Although parameter robustness is useful for establishing robustness to alteration in the value of a single parameter, the technique can not reveal any second-order effects that occur when two or more parameters are perturbed simultaneously. The effect one parameter has on simulation response may be highly dependent on the value of another. A global sensitivity analysis is required to examine this. In compiling spartan we have provided two previously described global sensitivity analysis techniques. This section describes the first of these, generating simulation parameter value sets using latin-hypercube sampling (Read et al., 2012; Marino et al., 2008; Saltelli et al., 2000). Through simultaneously perturbing all parameters, those that highly influence simulation behaviour can be revealed, in turn suggesting the pathways or mechanisms that have greatest impact on simulation response. This has the potential to provide a unique insight into the system being studied.

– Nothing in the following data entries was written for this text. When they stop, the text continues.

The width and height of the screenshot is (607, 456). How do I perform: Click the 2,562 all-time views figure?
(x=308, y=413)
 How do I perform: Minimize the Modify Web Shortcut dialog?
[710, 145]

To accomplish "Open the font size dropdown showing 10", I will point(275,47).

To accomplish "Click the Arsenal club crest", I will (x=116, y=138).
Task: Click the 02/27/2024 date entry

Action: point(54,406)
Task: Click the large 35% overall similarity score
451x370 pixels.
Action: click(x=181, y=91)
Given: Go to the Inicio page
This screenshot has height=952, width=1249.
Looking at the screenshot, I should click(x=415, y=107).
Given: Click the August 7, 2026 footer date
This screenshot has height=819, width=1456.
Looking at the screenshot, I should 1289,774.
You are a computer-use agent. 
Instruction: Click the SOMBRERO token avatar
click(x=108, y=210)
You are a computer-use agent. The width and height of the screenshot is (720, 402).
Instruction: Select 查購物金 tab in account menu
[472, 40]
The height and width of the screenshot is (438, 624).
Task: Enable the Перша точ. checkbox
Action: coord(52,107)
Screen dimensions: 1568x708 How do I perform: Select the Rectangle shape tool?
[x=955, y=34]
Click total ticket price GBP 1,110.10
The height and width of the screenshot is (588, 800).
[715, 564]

For each parameter of interest, a parameter value space is assigned. Simulation values for each parameter are then selected using a latin-hypercube, a way of sampling a large volume with minimal number of parameter value samples while also reducing any possible correlations across each generated parameter value set. Simulation runs are performed for all the generated points in the parameter space, and correlations between parameter values and corresponding simulation responses are calculated. Large correlations indicate influential parameters. Although each parameter is investigated in turn, the analysis is global as all parameter values are changing: the effect of influential parameters can transcend any parameter specific noise spartan includes methods to produce simulation parameter value sets for this statistical technique and to analyse the resultant simulation response under those conditions.

spartan utilises the lhs R package to assist in the generation of simulation parameters using latin-hypercube sampling. This package can produce a number of sets of values, for a given number of parameters, either using a ’normal’ algorithm that is fairly fast, or an ’optimal’ sample that ensures the parameter space is fully explored. Although the latter offers that potential benefit, it can take a while to generate the parameter value sets. The researcher should choose a number of simulation parameter sets that should be generated from the hypercube. In our case study, we adopt the approach described in Read et al. (2012), where the parameter space is sampled 500 times to ensure adequate coverage across the range of values for each parameter. Each set of the 500 samples contains a value for the six parameters of interest. The complete set of hypercube samples is output as a CSV file. Simulations should now be performed under the conditions specified by each parameter set, each repeated for an appropriate number of runs (determined using Technique 1) where the simulation is not deterministic. In our case study, each of the 500 samples was run 300 times, to ensure the impact that inherent aleatory uncertainty has on simulation response is mitigated.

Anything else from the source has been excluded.